* TESTO DEL DOCUMENTO *

□ □ □ □ □

29.14 La fine del Terzo Reich
Nell'autunno 1944 la Germania poteva considerarsi virtualmente sconfitta. Il fronte dei suoi alleati si stava sfaldando. In agosto, la Romania aveva cambiato fronte, seguita a breve distanza dalla Bulgaria. Fra agosto e ottobre la Finlandia e l'Ungheria avevano chiesto l'armistizio all'Urss. Sempre in ottobre, i russi e i partigiani jugoslavi erano entrati in Belgrado liberata, mentre gli inglesi erano sbarcati in Grecia. L'offensiva alleata si era momentaneamente arrestata in Francia, in Italia e in Polonia. Ma la sproporzione di forze fra i due schieramenti era tale da non lasciare alcun dubbio sull'esito dello scontro.
Il territorio del Reich non era ancora stato toccato da eserciti stranieri, ma era sottoposto a continui bombardamenti da parte degli alleati che disponevano ormai del dominio dell'aria. L'offensiva aerea contro la Germania aveva lo scopo non solo di colpire la produzione industriale e il sistema di comunicazioni, ma anche di "demoralizzare" il popolo tedesco fino a minarne la capacità di resistenza. Un milione e mezzo di tonnellate di bombe furono lanciate sulla Germania (900.000 nel solo 1944) e metà delle incursioni furono dirette contro obiettivi non militari. Molte città tedesche furono ridotte a cumuli di macerie. In tutto, oltre 600.000 civili perirono sotto i bombardamenti.
Nemmeno i bombardamenti servirono, però, a piegare la feroce determinazione del Führer. Hitler, da un lato, era deciso a rifiutare ogni ipotesi di resa e a far sì che l'intero popolo tedesco condividesse fino in fondo la sorte del regime nazista. Dall'altro, continuò a illudersi di poter rovesciare la situazione bellica grazie all'impiego di nuove "armi segrete" (i razzi telecomandati V1 e V2, che furono in effetti lanciati contro le città inglesi, ma con risultati tutt'altro che decisivi) o per un'improvvisa rottura dell'"innaturale" alleanza fra l'Urss e le democrazie occidentali.

□ □ □ □ □

Record per individuare elementi visualizzati

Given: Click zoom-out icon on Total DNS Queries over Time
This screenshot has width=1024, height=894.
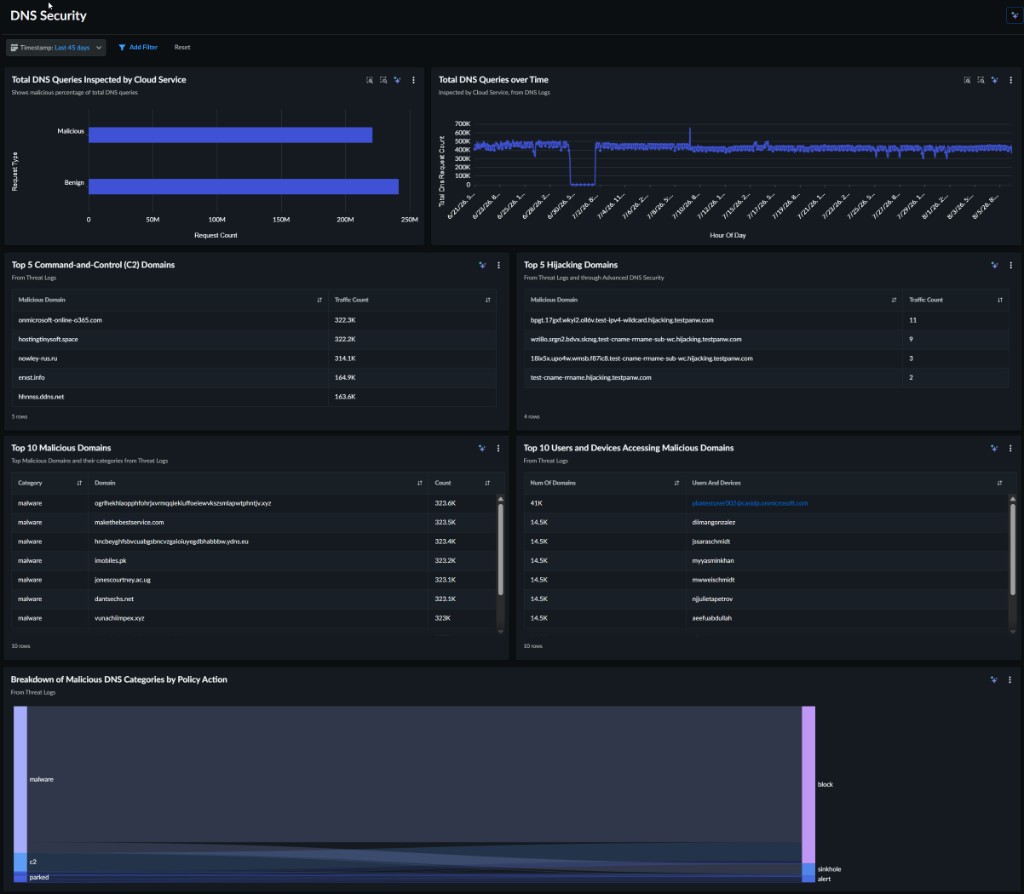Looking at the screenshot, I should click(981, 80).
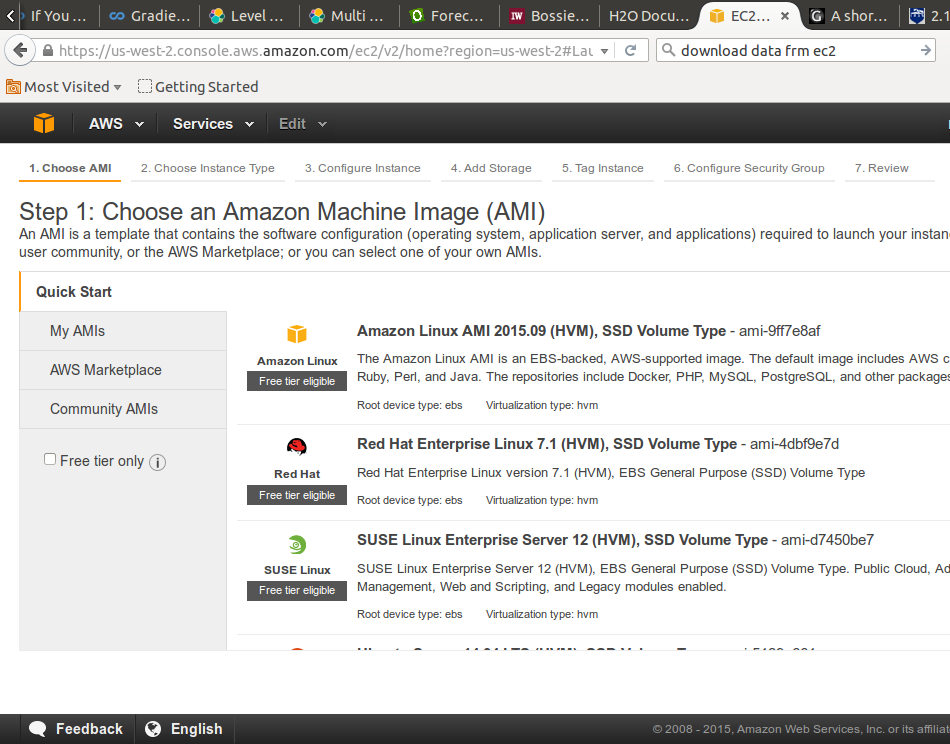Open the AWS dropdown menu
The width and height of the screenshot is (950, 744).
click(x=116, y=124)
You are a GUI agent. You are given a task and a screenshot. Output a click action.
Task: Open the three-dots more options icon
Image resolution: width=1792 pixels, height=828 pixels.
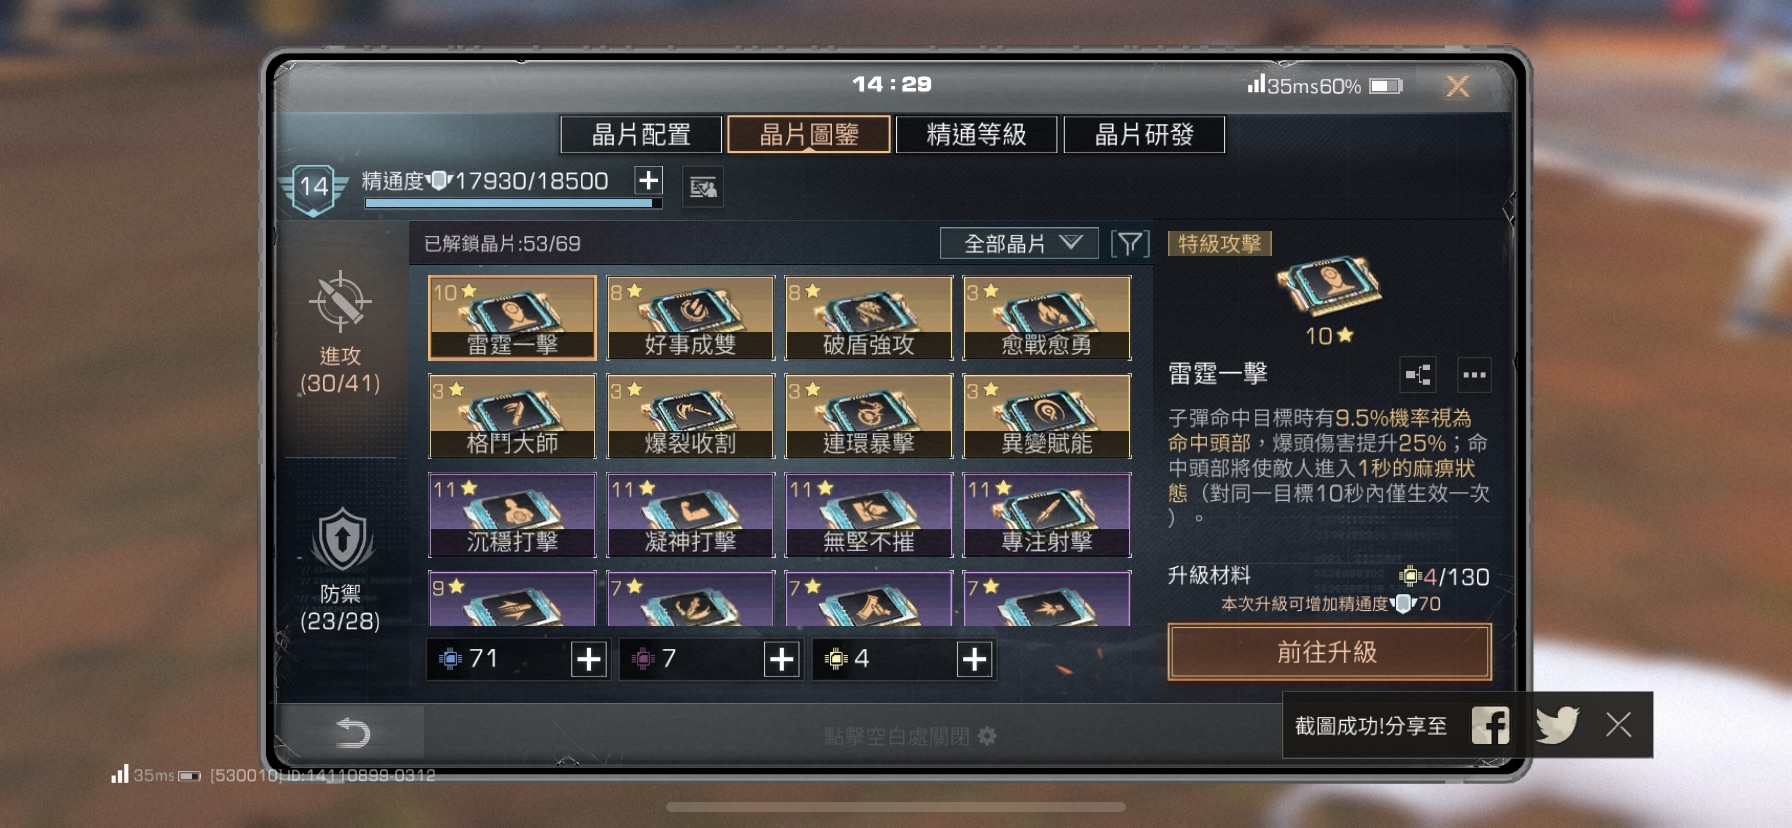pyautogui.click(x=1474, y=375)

□ □ □ □ □

* DA SVOLGERE *
A – Secondo il testo sulla fine del Terzo Reich, quale scopo aveva l'offensiva aerea alleata contro la Germania? Spiegalo in una o due frasi.
B – Trascrivi fedelmente tutte le righe dei record, tralasciando le immagini.

* RISPOSTE AI COMPITI *
A – L'offensiva aerea voleva colpire la produzione industriale e il sistema di comunicazioni della Germania. Mirava anche a "demoralizzare" il popolo tedesco fino a minarne la capacità di resistenza.

B –
Given: Click zoom-out icon on Total DNS Queries over Time
This screenshot has width=1024, height=894.
Looking at the screenshot, I should click(981, 80).
Open the AWS dropdown menu
The width and height of the screenshot is (950, 744).
click(x=116, y=124)
You are a GUI agent. You are given a task and a screenshot. Output a click action.
Task: Open the three-dots more options icon
Image resolution: width=1792 pixels, height=828 pixels.
pyautogui.click(x=1474, y=375)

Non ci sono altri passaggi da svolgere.